(Pointing records for screenshots and pages)

start

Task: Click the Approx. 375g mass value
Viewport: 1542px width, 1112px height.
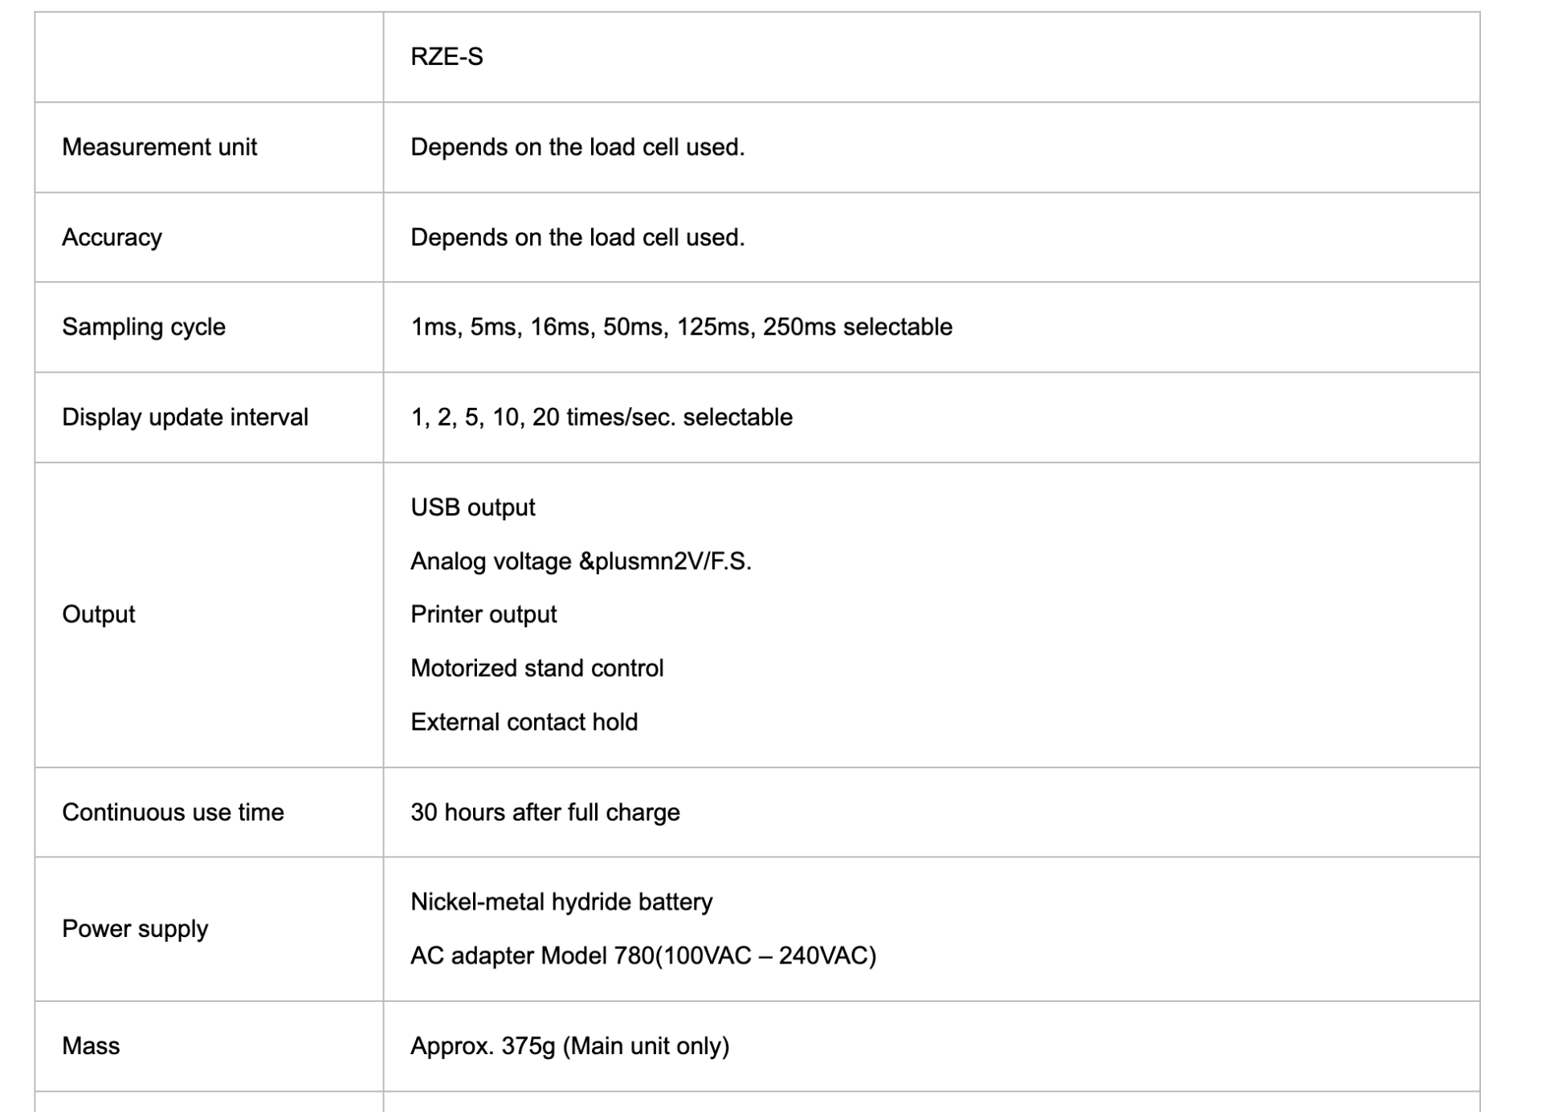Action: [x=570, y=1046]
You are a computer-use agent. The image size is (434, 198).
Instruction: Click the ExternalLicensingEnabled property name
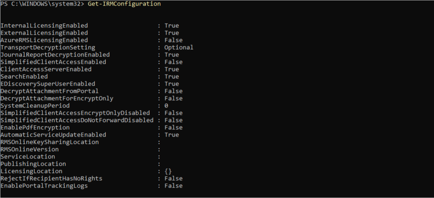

end

* [WHAT YOU NEED TO DO]: Find every line in the entries above that contains the word "Click" and copy each of those lines in full.

* [OUTPUT FOR THIS TASK]:
Task: Click the Approx. 375g mass value
Instruction: Click the ExternalLicensingEnabled property name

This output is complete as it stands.